Kenapa video klip lagu Molenvliet Sex After Lunch (SEAL) ditolak diputar di beberapa stasiun TV, misalnya? Karena dianggap mengandung konten pornografi frontal. Video klip terbarunya Perfect Murder juga begitu. Terlalu mengumbar sadisme. Mata dicungkil dengan garpu, leher digorok, jenazah ditumpuk dalam sumur lalu dibakar. Adegan ini harus diganti agar bisa laik tayang.
Anehnya, tidak demikian dengan film Mel Gibson, The Passion of the Christ, tahun 2004 silam.
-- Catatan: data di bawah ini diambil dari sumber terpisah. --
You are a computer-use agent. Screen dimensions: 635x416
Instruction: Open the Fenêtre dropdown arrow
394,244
Beredar luas dan ditonton ‘penuh iman’. Padahal tidak sedikit yang menilainya mengandung konten sadisme berlebihan. Lebih setengah dari dua jam film ini secara terus-menerus mempertontonkan penyiksaan terhadap Yesus. Film ini ‘berisi darah’ yang sebenar-benarnya.
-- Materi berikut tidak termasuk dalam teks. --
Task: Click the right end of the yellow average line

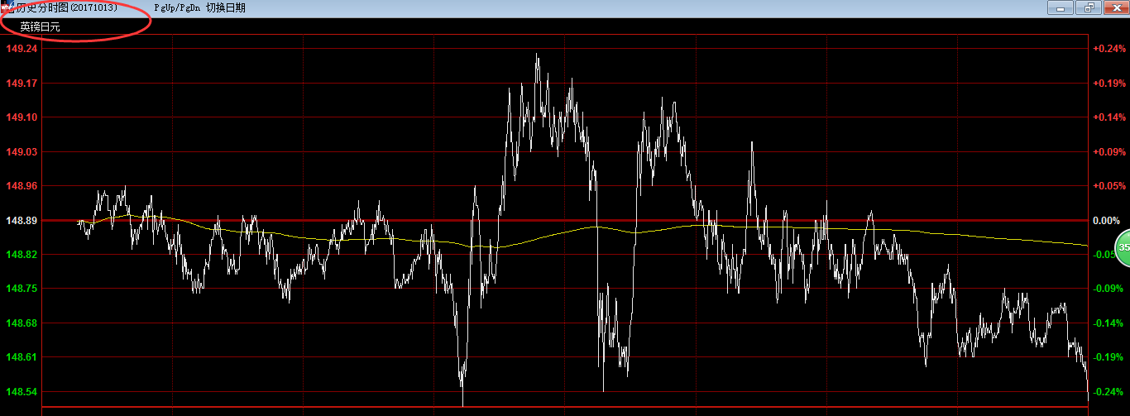Action: pos(1086,245)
“Darah di mana-mana. Jangat itu, di bagian pinggang, koyak-koyak oleh pukulan cambuk bertembilang. Sepasang mata itu hampir tertutup oleh cairan kental dari luka. Kedua telapak tangan itu memuncratkan darah ketika dipantek dengan paku besi pada kayu salib.... Begitukah sengsara Yesus seharusnya ditampilkan? .... Saya menyaksikan sebuah pornografi penyiksaan,” tulis Goenawan Mohamad dalam “Catatan Pinggir” TEMPO Senin 5 April 2004.
Menurutnya, pornografi adalah suatu bentuk ekspresi yang menerobos apa yang selama ini tak dianggap pantas. Menggambarkan tubuh manusia dengan maksud menimbulkan rangsangan yang optimal. Sebab itu, dalam pornografi, bagian badan manusia diurai dengan bergairah, dan detail sama pentingnya dengan totalitas—sebuah totalitas yang hampir sepenuhnya tampak sebagai sebuah peristiwa badan.
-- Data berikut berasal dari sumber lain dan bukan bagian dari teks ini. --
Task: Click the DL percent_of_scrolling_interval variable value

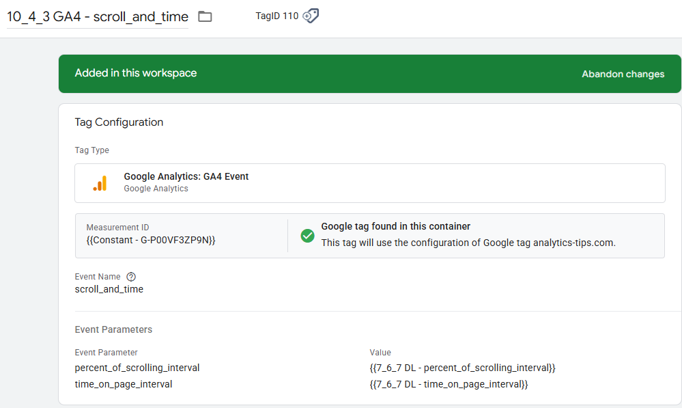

Pornografi penyiksaan pulalah yang di tampilkan Polri ketika mengizinkan TV menayangkan langsung penyergapan tersangka teroris di Temanggung, Jawa Tengah. Menembak, membom, selama 17 jam! Hasilnya: mayat, yang ternyata bukan Noordin M Top.
Untuk apa semua ini? Cinta? Bisnis? Pertanyaan yang sama dapat kita alamatkan ke video klip lagu Doa Faustin.